Bu senaryo hayata geçirilirken de devletin artık en güvensiz kurumlarından biri haline getirilen TÜİK kullanılıyor. Bu kurumumuz adeta imkansızı zorlamakta, aşağıda rakamlarla verdiğimiz hayat şartlarını,
biz kamu çalışanlarına ve emeklilerine dayatmaktadır.
Beklenen olmuş ve yıllardır bağımsız bir devlet kurumu olma işlevini yitiren Türkiye İstatistik Kurumu (TÜİK), sokaktaki sefalete rağmen komik bir enflasyon rakamı açıklamıştır. TÜİK'e göre aralık ayında enflasyon yüzde 1,25 iken,
yıllık enflasyon ise sadece 14,6 olarak gerçekleşmiştir. Açıklanan bu gerçek olmayan rakam, geçen yıl yandaş konfederasyon ve hükümet eliyle düzenlenen TİS'e göre memurların ve memur emeklilerin alacağı zammı da belirlemiştir.
TÜİK'in çizdiği bu tablo ve geçen yılki rezil TİS'e göre kamu emekçisi yüzde 7,36, Bağkur ve SGK emeklisi yurttaşlar ise sadece yüzde 8,36 zamla yaşamaya çalışacaktır.
Oysa henüz korona kabusu yokken imzalandığı halde hakaretvari bir zam öngören TİS, pandemi ve tepetaklak giden ekonomiyle birlikte gerçekliğini yitirmiştir. TÜİK'in yalanları, halkın cebini yakan gerçekleri örtememektedir.
Son bir yılda elektrik ve doğalgaz yüzde 30'dan fazla, yumurtaya yüzde 80, ayçiçek yağına yüzde 60 zam gelmiştir. Temel gıda maddelerindeki bir yıldaki zamlar incelendiğinde ortalama zam oranının yüzde 50'ye yakın olduğu görülecektir.
Kırmızı et yemek, artık kamu emekçisi için bir lüks haline gelirken, emekçinin sırtındaki tek kambur tüketim kalemlerindeki artış da değildir. Aynı şekilde yeni yıla yeni vergi zamlarıyla girilmiş, ekonomik cehenneme daha da odun atılmıştır.
Şimdi ise saray ve şürekası kendilerine zam üstüne zam yaparken, milletten alınan vergilerle yandaş müteahhitler zengin edilirken, iktidara yakın holdinglerin vergi borçları bakkal defteri usulüyle silinirken, kamu emekçisinin yüzde 7,36 ile,
yani iktidarın kendi belirlediği enflasyon oranından bile düşük bir artış ile yaşaması beklenmektedir. Bu kabul edilemez!
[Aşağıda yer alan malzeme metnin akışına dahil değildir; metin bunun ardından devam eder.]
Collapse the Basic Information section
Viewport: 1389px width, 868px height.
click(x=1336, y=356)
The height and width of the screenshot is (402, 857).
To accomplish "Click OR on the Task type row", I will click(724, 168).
Her şeyden önce daha korona kabusu dünyaya ve ülkemize çökmemişken ve dolayısıyla ekonomiyi daha da tahrip etmemişken yapılan yüzde 3 + 3'lük zammı tarifleyen Toplu İş Sözleşmesi, artık tamamen hükümsüz kabul edilmeli, yenilenmelidir!
Bu yenileme yapılırken kamu emekçisinin alım gücündeki düşüş, ekonomideki daralma, sokaktaki gerçek enflasyon, vergi ve cezalardaki hızlı artış, ezcümle gerçek rakamlar dikkate alınmalıdır.
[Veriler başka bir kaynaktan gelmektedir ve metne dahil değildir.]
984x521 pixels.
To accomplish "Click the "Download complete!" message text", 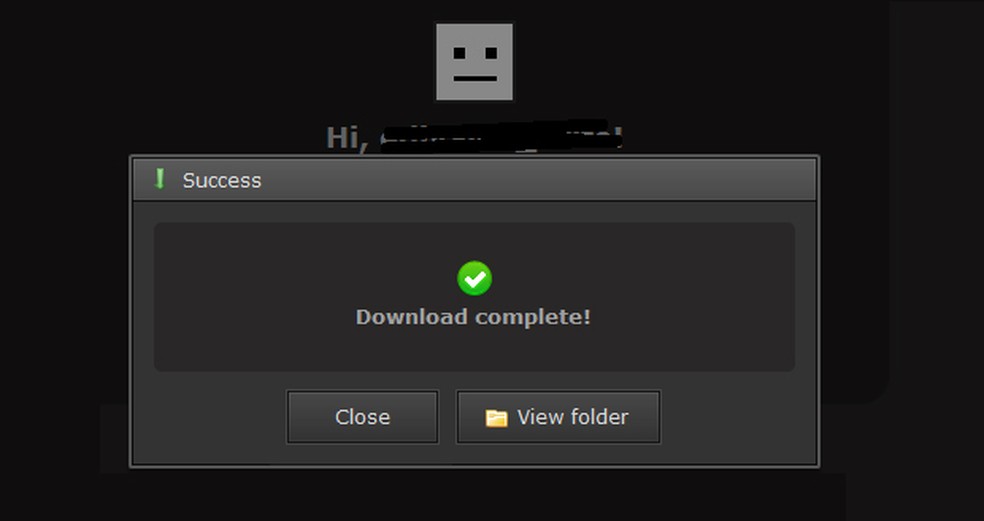I will click(x=473, y=317).
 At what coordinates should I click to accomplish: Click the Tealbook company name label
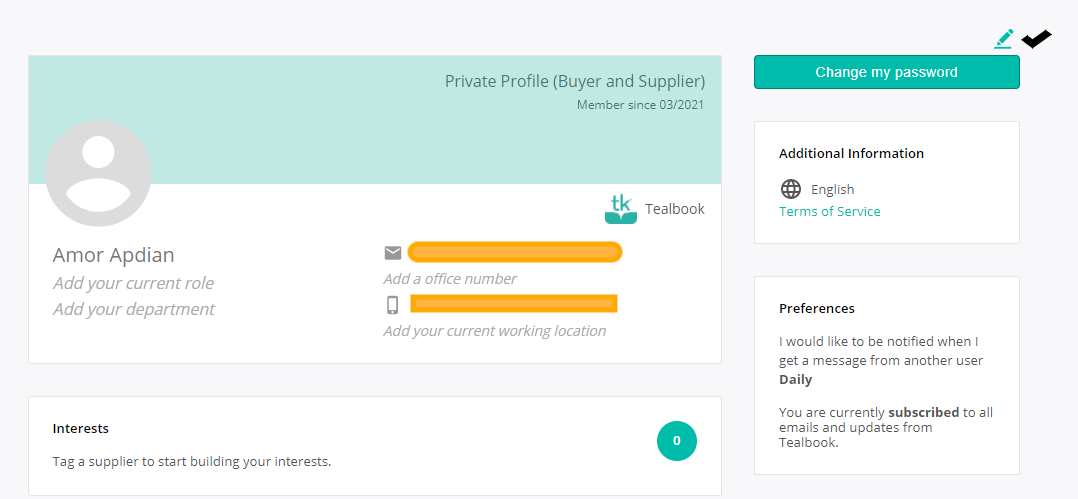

İçinde birden çok insanın yaşadığı milyonlarca haneye sadece tek maaş girdiği gerçeğine göz kapatmadan, bu hanelerden alınan vergiler, en azından pandemi süresince Hazine tarafından karşılanmalıdır.
Devlet bu yüzden vardır ve devletin yönetimini emanet alan hükümet, bu yükümlülükleri yerine getirmekle görevlidir!
İktidar yandaşlarını semirten, halkı yoksullaştıran ekonomi politikalarını uygulayanlar, "Kuru ekmek yiyorlarsa aç değiller demek ki" diyenlere halkın hakettiğinin kuru ekmekten fazlası olduğunu göstermenin,
emeğin hakkını yüceltip insanca yaşama yakışır ücretler almanın vaktidir!”